I tecnici Riccardo Cini e Francesca Corsini, nell’occasione, ebbero a tranquillizzare i Commercianti, sia sui tempi di risposta sia sul fatto che si trattava solo di dichiarare una manifestazione di interesse all’acquisto e quindi niente di vincolante né, tantomeno, di una intimazione di pagamento da effettuarsi in un tempo brevissimo. Rimasero però, forti perplessità sulla valutazione del prezzo richiesto al metro quadro. Anche la spiegazione puntuale e precisa di come tale prezzo era stato calcolato, cioè sulla base dei canoni OMI (Osservatorio Mobiliare Italiano), al quale, doverosamente, un Ente pubblico come APES doveva fare riferimento, pena l’accusa di danno erariale, non convinsero i Commercianti.

I tecnici fecero presente che non avrebbero potuto che agire conformemente a quanto stabilito dalla Legge che, in questo caso dice, che la valutazione corrisponda alla media aritmetica tra il valore più basso e quello più alto, ma si convenne che la categoria alla quale tali valori facevano riferimento inglobava un territorio che andava dal CEP a Barbaricina e non considerava quelle caratteristiche precise come l’essere situati sulla strada principale o su una secondaria, le condizioni dell’immobile, i servizi e quant’altro ed in genere tutto ciò che sottintende ad un valore congruo e commerciale di un fondo.

Benedetta di Gaddo e Sergio Brondi ritennero le osservazioni dei Commercianti non solo legittime, ma degne di un impegno forte, da parte di tutti, nel verso di trovare tutte le vie legali per una loro risoluzione positiva. L’Ass. Ylenia Zambito, capendo che ciò stava cominciando a creare anche un certo disagio sociale, si era impegnata a contattare gli uffici Regionali per trovare una soluzione che fosse di compromesso, fra l’intenzione di APES di vendere e quella dei Commercianti di acquistare, ma, naturalmente, ad un prezzo giusto, in linea con il mercato.

Così è stato, ieri sera 29 Maggio, sempre al CTP2, a tempo di record, Benedetta Di Gaddo e Sergio Brondi, sono riusciti a mettere di nuovo al tavolo i Commercianti del CEP e l’Ass.
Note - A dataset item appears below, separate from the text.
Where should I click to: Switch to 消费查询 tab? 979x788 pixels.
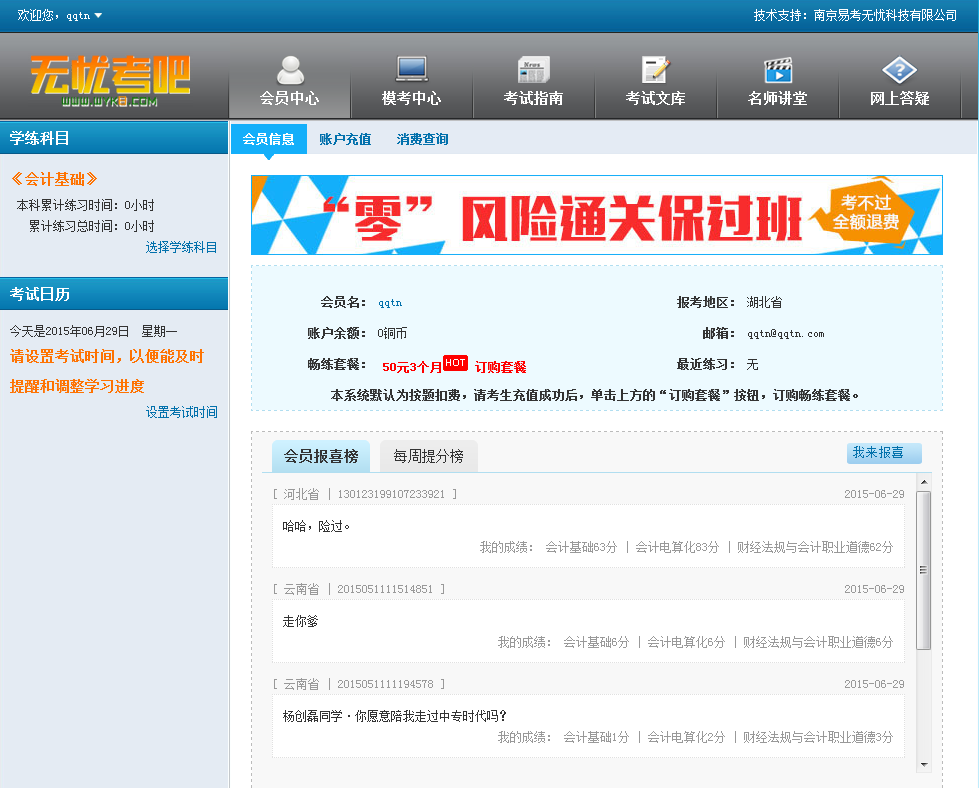(x=422, y=139)
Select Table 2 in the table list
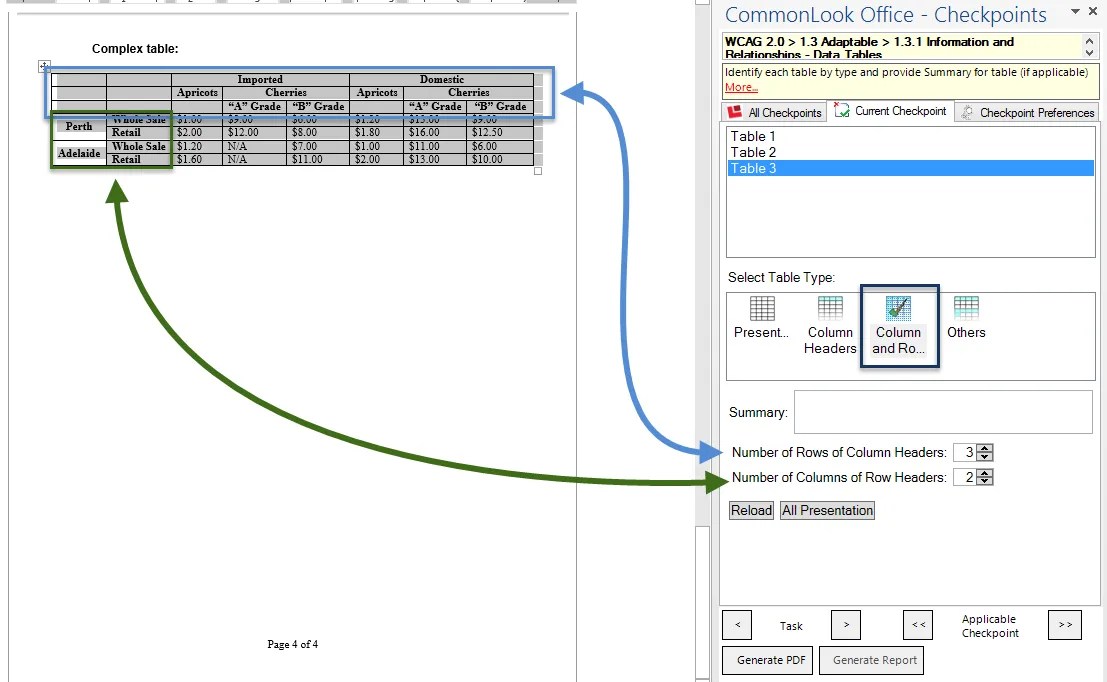The height and width of the screenshot is (682, 1107). [753, 152]
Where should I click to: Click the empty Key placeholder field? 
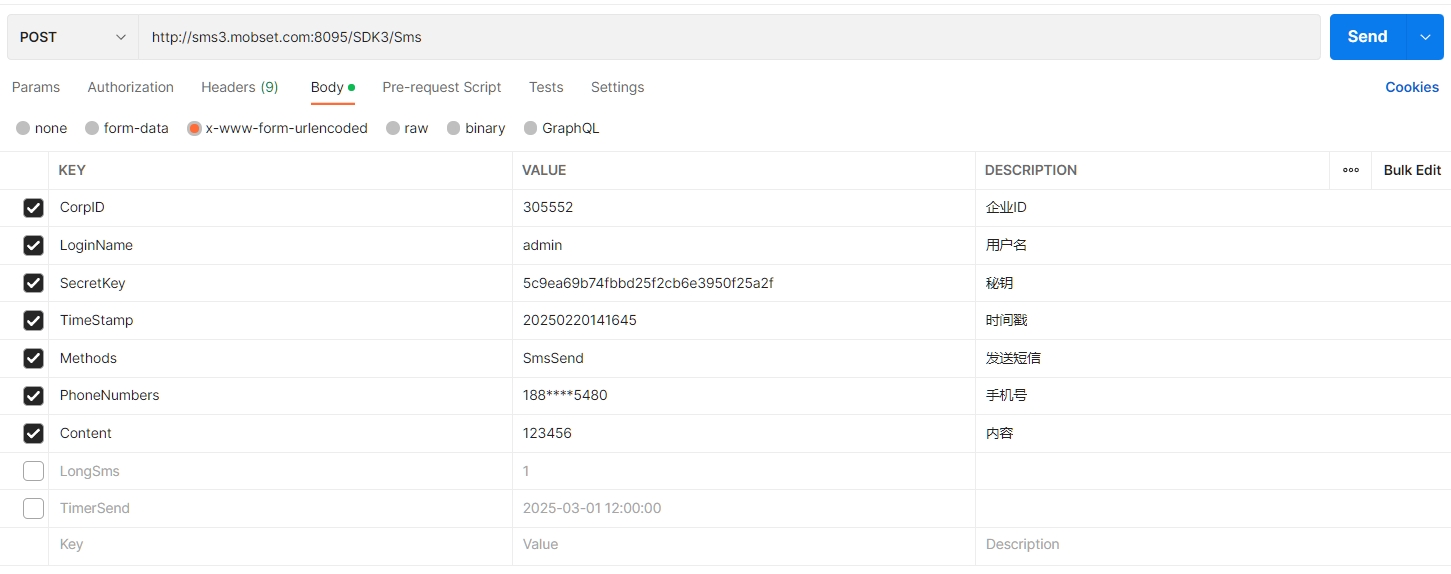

Ylenia Zambito, raggiunta poi anche dall’Ass. Andrea Serfogli. La prima ha investito, come promesso nella precedente Assemblea, gli uffici Regionali, ricevendone l’autorizzazione a sostituire la valutazione normale OMI, con una più puntuale e precisa da parte di una terna di periti dell’Agenzia delle Entrate, la quale dovrebbe prendere in esame tutti quei fattori sopra esposti che contribuiscono ad un prezzo più equo. L’Ass. Serfogli ha garantito, per quanto di sua competenza, l’impegno degli uffici comunali a risolvere alcune particolari situazioni scaturite nel corso del dibattimento. Ogni commerciante, a questo punto, potrà più serenamente valutare se investire nella propria attività, anche mediante la stipula di un mutuo a quelle condizioni che Sergio Brondi, da ex bancario, è riuscito a strappare ad una banca primaria sul territorio, a patto, naturalmente, di essere in possesso di merito creditizio.

Il CTP2, formato da quei volontari della politica, professionisti in molti settori, spesso non considerati appieno per l’impegno profuso in una attività senza pretesa alcuna e talvolta criticati ancora una volta si è dimostrato fattivamente accanto ai cittadini, in questo caso, i Commercianti del CEP; così come dalla parte dei conduttori degli orti urbani, per risolvere i loro problemi di smaltimento rifiuti che li ha visti impegnati tutta la settimana in assemblee e sopralluoghi in loco. “Passione Civica” – quasi schernendosi – Benedetta di Gaddo – “Cittadinanza attiva” – le fa eco Sergio Brondi – “ lavoriamo per creare fiducia e credo che insieme ce la possiamo fare, l’entusiasmo di una giovane preparata che studia per Magistrato e l’esperienza di un anziano, con lo spirito di chi pensa ancora a cosa farà da grande. Un bel binomio per il CTP 2.